It's an even worse time (depending, perhaps, on whether you favor the defense or the prosecution) to be put on trial for actually having been a terrorist. Or does he dispute that setting bombs under police cars and murdering little old ladies in order to make an unintelligible "political statement" qualify as "terrorism?" This is one thing, of many, on which is he not entirely clear.

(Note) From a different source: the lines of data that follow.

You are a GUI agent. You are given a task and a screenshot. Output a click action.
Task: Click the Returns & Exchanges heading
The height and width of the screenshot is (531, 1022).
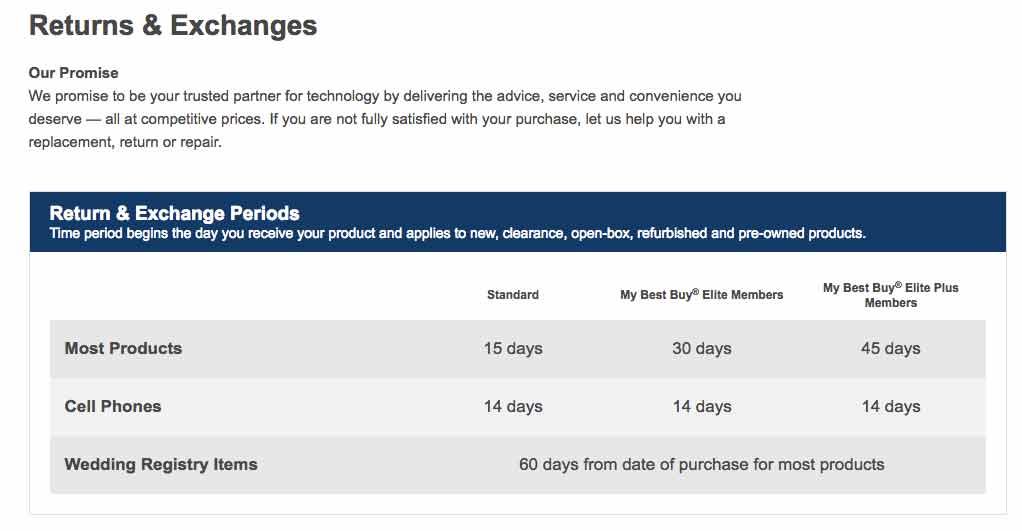click(173, 26)
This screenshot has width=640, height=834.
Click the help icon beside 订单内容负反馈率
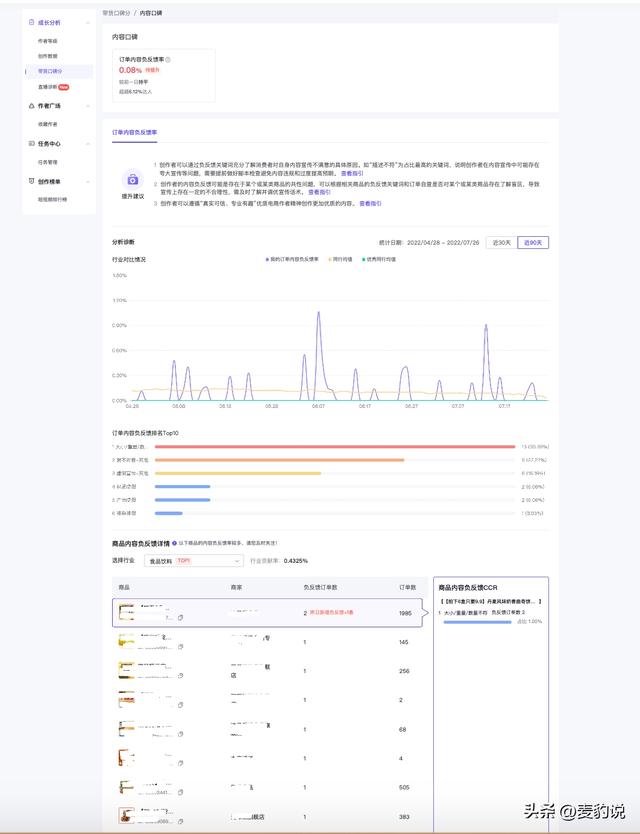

Tompkins is careful to avoid explicitly championing the SLA's "cause" and stresses that, even as 60s radicals go, they were loopier than most. But even as he denounces the SLA, the thrust of his condemnation is not so much that they were terrorists, but that they were inept terrorists, ruining the party for everyone: "in those days, its members were too visible, too stupid, and after the Hearst kidnapping they attracted an army of government agents." As his own article indicates, there was something like a community of interests, affinities and goals among these people, and, in important respects, the SLA differed from other groups only in degree. They all knew each other, all moved in the same circles. Indeed, this is his chief worry. If the SLA were terrorists, then the Weathermen were terrorists, Venceremos were terrorists, and so on, and so on: before you know it, "the legacy of a generation of idealistic people whose actions changed the nation forever is at risk."

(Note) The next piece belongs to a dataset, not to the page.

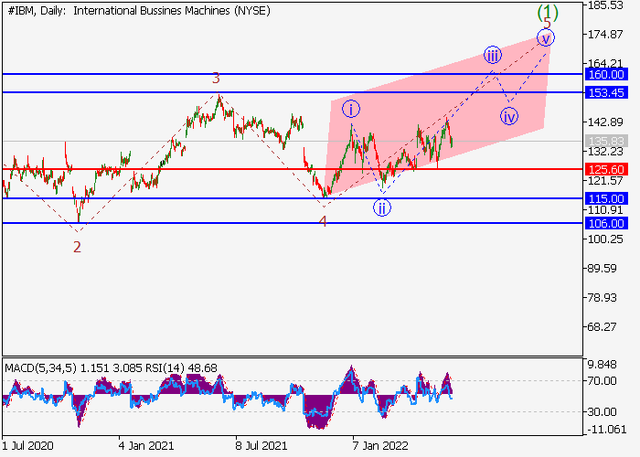
Task: Click the circled wave i label
Action: [x=353, y=108]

Well, you know what? The Weathermen were terrorists. Some of them are unrepentant to this day. People like Tompkins, who boasts that he "hung out with" Weathermen in the good old days, are just going to have to deal with it. Many of the "activists" he tried to interview refused to speak on the record, worried that the arrest and prosecution of the SLA (dubbed "The Payback" in a section heading) struck a little too close to home. That's who he's talking about when he says "the turn of events is a kind of worst-case scenario for everybody." (I don't know about you, but it's not even remotely a worst-case scenario for me; nor for the family of Myrna Opshal, the murdered bank customer-- but then, we weren't part of the hallowed revolutionary brotherhood "back then." As Tompkins says, with striking originality, "maybe you had to be there.")

The ones who did agree to be quoted are a pretty sad, burnt-out bunch, apparent bearers of that other noted 60s legacy ("you partied like there was no tomorrow, because really, who knew?")

"And then came the kidnapping of Hearst," says one luminary, presenting the radicals' own incisive critique of the SLA: "that was so bizarre. I laughed. I mean, was this a movie or what?"

For another, the SLA's brand of urban terrorism is, compared with today's state-of-the-art version, quaint and naive, almost cute, like a colt taking its first steps: "things were simpler in 1975. We didn't have the kind of terrorism we have today. The fact is that the '70s terrorists were rank amateurs, new to violence, who didn't know how to use it." Ah, the sweet, blessed days of terrorism's infancy: we didn't know how good we had it. And did you know, we stopped the Viet Nam war?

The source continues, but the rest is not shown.